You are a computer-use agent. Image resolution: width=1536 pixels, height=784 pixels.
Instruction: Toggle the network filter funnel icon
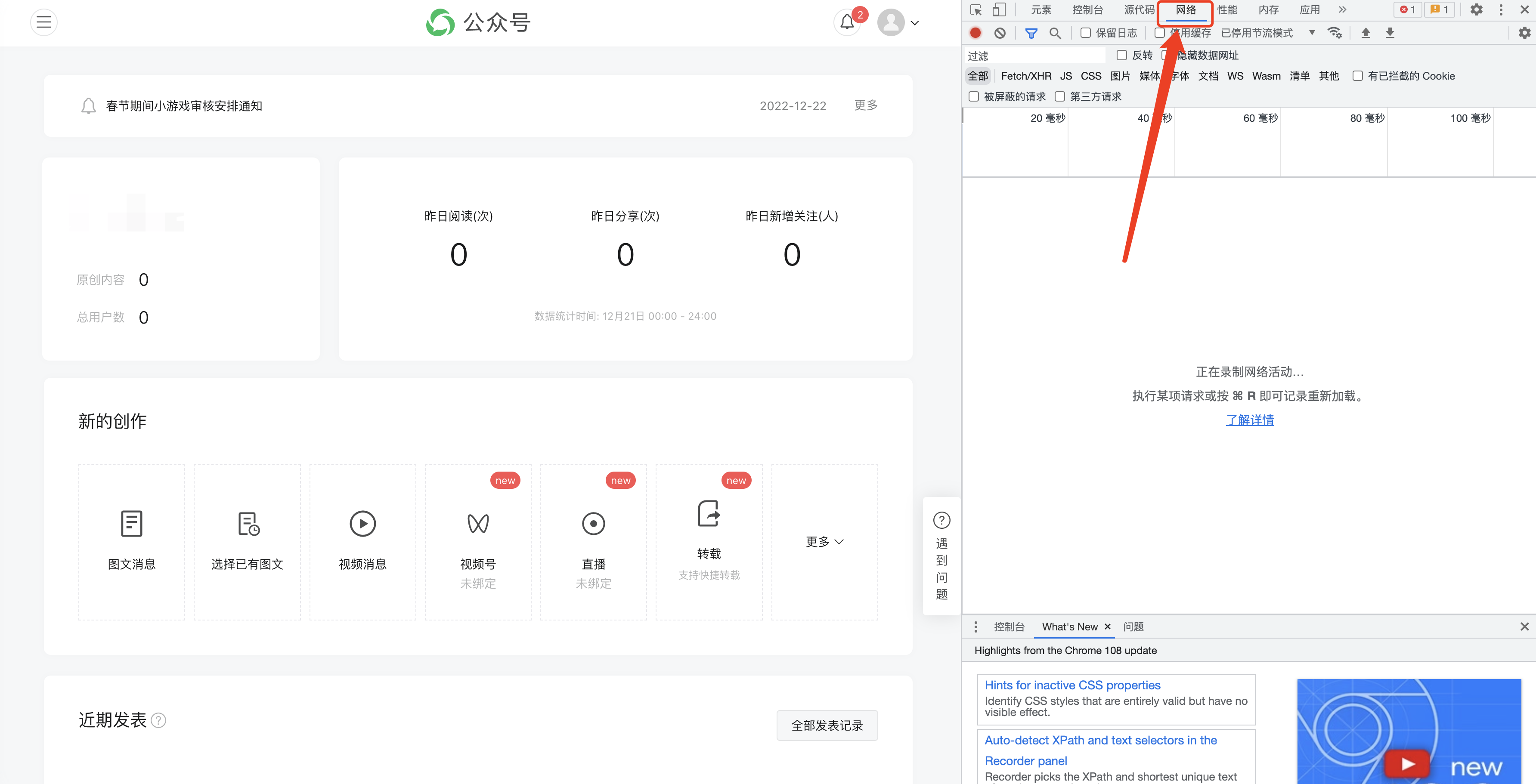(1031, 33)
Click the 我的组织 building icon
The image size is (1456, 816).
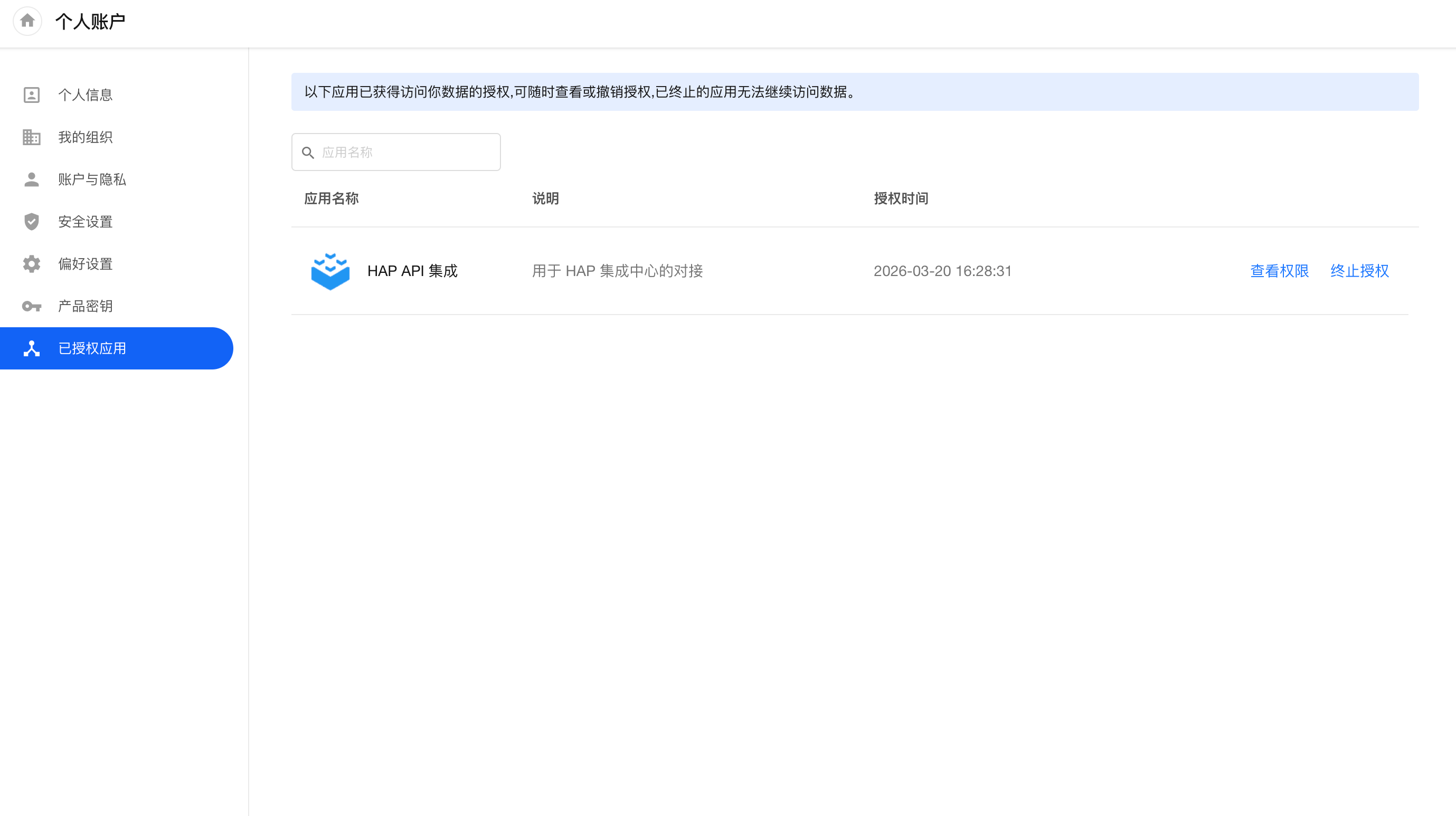pyautogui.click(x=32, y=137)
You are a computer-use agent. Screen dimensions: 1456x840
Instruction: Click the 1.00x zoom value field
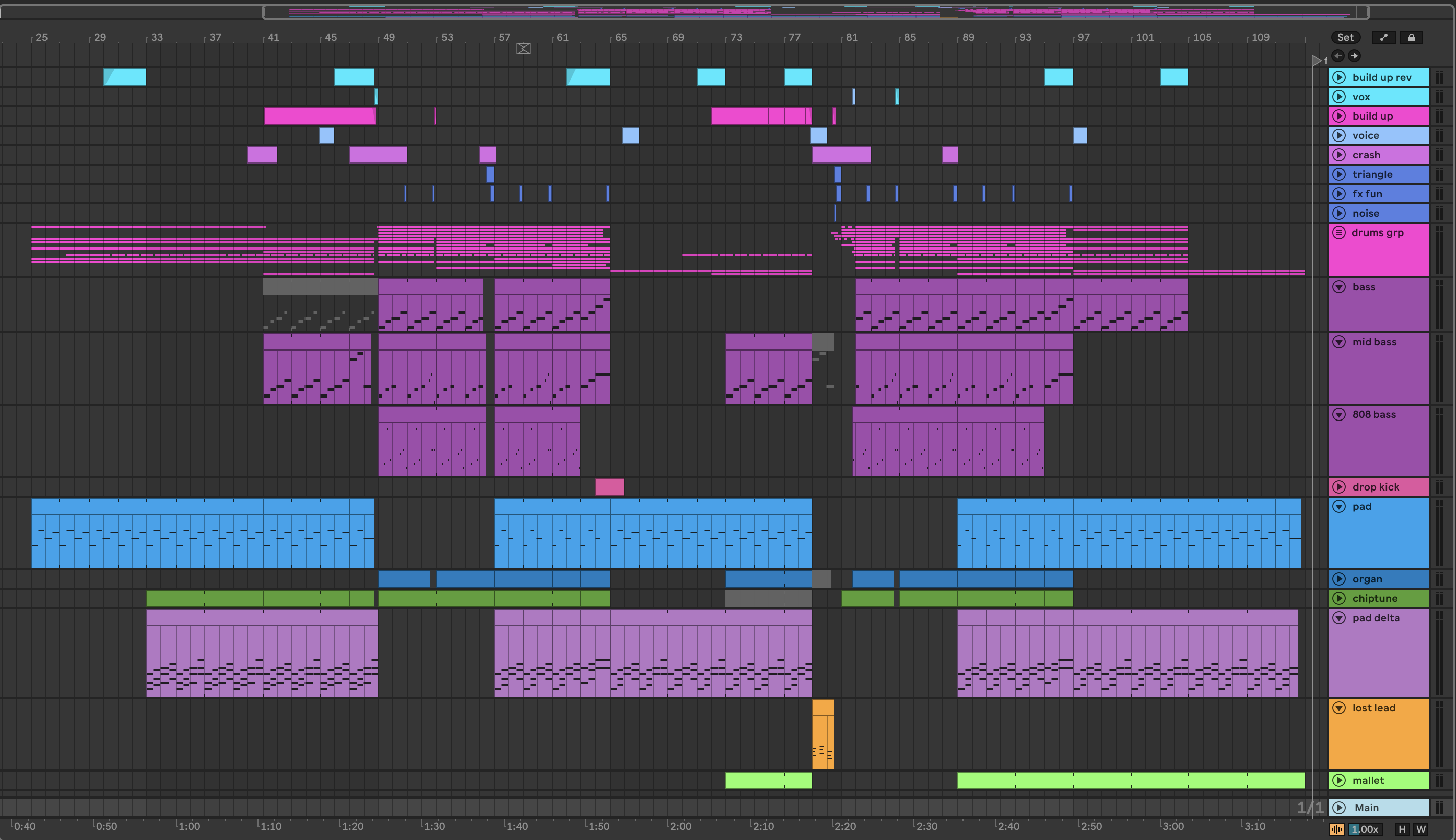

-*-

**Problem details:** The lines to report are those in the material above that contain the word "computer"; copy every one of them.

**Solution:**
You are a computer-use agent. Image resolution: width=1536 pixels, height=784 pixels.
You are a computer-use agent. Screen dimensions: 1456x840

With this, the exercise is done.